Here, I pose a moral question: are we in Pakistan prepared to help such vulnerable Muslims? All I know is that we have not even accepted the Biharis who sided with Pakistan during the 1971 civil war in the former East Pakistan. Unlike Israel which welcomes all Jews from anywhere in the world to settle in Israel, because it is a state created for the Jewish people, we have no open-door policy for oppressed Indian Muslims. So our moral concern for them is hypocritical. There is a way to bring to an end their agony: let us open our arms and welcome them. Let us declare that the 180 million Indian Muslims are entitled to enter Pakistan and become its citizens because Pakistan was created to protect them from Hindu domination and discrimination. The fact is many won't because I know the secular-minded Muslims find Pakistan a difficult proposition as they are used to a less conformist lifestyle than what exists in contemporary Pakistan. Still millions might want to migrate to Pakistan because they may believe that as an Islamic state it would be fair to them.

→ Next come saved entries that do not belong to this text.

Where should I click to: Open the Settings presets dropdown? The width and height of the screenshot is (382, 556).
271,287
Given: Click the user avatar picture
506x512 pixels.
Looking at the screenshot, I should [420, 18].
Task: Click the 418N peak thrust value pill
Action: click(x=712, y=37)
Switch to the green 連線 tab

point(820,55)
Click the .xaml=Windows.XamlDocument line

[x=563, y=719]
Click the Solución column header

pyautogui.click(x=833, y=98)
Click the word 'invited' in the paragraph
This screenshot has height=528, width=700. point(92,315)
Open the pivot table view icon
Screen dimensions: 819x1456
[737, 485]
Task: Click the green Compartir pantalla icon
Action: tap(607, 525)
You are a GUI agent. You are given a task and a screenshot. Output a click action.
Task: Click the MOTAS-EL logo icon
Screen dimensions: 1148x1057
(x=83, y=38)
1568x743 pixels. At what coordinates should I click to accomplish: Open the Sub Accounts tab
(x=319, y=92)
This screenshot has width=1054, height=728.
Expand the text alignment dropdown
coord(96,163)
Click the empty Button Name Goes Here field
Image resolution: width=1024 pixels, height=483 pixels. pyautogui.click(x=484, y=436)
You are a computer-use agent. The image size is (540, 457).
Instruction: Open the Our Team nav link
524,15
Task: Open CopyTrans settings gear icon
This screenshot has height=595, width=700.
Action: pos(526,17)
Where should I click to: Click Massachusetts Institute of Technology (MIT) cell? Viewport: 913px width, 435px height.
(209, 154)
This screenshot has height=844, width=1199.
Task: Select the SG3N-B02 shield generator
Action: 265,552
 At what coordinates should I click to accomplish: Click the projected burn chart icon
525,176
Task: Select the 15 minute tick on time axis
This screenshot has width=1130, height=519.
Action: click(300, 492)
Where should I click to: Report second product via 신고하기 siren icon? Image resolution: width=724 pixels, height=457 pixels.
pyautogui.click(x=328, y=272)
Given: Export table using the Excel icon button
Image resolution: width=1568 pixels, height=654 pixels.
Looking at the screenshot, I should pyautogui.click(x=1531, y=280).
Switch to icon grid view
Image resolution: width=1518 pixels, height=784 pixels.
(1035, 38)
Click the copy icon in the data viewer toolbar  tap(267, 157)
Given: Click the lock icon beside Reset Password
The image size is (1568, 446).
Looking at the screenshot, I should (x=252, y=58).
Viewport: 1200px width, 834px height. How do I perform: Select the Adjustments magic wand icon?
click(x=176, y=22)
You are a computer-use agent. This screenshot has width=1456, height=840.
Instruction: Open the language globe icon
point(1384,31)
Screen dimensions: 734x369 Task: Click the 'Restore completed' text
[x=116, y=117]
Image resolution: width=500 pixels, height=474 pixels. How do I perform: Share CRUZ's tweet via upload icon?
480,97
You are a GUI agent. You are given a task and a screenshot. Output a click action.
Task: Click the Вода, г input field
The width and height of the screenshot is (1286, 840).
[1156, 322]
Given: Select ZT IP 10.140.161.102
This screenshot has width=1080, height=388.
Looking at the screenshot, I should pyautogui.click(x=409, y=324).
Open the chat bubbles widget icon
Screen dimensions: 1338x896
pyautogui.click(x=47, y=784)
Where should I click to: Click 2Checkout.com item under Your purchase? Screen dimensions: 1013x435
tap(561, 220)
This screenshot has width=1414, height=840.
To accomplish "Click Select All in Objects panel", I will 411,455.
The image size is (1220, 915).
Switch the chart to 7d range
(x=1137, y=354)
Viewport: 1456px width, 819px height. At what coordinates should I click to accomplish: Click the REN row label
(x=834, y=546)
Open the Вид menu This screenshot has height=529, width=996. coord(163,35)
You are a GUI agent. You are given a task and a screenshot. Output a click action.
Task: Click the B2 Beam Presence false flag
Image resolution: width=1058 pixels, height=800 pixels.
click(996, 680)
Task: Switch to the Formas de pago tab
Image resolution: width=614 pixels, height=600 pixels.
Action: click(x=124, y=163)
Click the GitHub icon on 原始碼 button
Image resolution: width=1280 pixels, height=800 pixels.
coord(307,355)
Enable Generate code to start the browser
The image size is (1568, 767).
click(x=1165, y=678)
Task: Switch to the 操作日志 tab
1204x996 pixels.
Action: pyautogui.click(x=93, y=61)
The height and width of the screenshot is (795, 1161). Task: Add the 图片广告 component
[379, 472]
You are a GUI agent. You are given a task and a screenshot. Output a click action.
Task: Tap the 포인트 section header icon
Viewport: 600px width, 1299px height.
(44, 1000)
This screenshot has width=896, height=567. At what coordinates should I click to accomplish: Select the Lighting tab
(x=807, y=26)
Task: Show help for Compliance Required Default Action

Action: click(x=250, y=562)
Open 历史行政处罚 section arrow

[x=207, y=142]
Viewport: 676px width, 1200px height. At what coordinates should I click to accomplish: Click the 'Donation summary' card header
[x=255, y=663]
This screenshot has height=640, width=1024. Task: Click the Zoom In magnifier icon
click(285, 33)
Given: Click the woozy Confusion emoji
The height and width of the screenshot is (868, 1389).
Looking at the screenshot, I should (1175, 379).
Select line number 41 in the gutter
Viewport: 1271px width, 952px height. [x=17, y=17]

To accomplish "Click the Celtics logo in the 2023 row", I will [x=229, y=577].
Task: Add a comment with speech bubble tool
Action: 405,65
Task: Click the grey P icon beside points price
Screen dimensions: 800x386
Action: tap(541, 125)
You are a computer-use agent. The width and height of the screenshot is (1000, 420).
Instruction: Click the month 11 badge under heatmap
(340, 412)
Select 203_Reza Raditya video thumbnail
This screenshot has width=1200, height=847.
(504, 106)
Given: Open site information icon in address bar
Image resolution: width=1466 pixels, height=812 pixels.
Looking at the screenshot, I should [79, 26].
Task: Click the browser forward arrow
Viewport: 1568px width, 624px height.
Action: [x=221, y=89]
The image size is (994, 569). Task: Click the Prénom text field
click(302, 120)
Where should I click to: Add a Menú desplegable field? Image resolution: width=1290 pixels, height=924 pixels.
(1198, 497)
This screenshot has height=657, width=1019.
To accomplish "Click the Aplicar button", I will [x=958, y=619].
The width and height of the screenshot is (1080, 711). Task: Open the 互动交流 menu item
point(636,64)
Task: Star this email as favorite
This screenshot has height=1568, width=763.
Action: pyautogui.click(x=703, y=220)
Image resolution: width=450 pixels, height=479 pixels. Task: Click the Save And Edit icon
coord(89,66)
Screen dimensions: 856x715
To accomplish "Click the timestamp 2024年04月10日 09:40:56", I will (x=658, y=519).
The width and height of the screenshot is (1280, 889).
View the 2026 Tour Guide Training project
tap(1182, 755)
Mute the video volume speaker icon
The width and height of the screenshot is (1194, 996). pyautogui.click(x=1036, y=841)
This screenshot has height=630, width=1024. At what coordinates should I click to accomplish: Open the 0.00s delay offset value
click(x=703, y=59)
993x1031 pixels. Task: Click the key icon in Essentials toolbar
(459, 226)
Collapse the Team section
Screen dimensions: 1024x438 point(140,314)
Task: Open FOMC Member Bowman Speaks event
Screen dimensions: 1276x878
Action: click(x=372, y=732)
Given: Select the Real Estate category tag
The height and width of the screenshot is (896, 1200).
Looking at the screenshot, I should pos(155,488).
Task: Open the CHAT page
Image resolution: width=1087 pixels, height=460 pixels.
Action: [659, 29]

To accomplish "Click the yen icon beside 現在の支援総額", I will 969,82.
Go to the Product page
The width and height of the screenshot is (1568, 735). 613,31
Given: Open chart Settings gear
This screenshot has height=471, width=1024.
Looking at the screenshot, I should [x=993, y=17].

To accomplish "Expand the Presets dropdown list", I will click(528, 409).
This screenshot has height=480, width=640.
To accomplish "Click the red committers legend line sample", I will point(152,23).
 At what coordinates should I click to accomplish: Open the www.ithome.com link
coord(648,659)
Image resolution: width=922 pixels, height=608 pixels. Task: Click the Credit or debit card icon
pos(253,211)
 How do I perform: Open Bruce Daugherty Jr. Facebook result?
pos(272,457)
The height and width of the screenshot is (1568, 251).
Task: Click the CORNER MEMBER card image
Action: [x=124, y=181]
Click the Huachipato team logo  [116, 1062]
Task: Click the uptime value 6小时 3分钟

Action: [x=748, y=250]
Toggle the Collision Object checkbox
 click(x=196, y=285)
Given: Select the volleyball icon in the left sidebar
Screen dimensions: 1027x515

The Sindhis would assail my solution, saying that they have had bitter experience with an open embrace to the Mohajirs - it resulted in them (Sindhis) effectively being sidelined and marginalized in the towns and cities of Sindh, including Karachi and Hyderabad. On the other hand, the Mohajirs now realize that given their smaller numbers they would in the long run be swept away by the much bigger nationalities of Pakistan. They feel beleaguered and threatened. Consequently, if there is no scope for Indian Muslims to find refuge in Pakistan then we can only hope that enlightened Indian rulers would protect the Indian Muslims just as Mahatma Gandhi wanted and Nehru tried. I see no other option to this sad legacy of a partitioned India.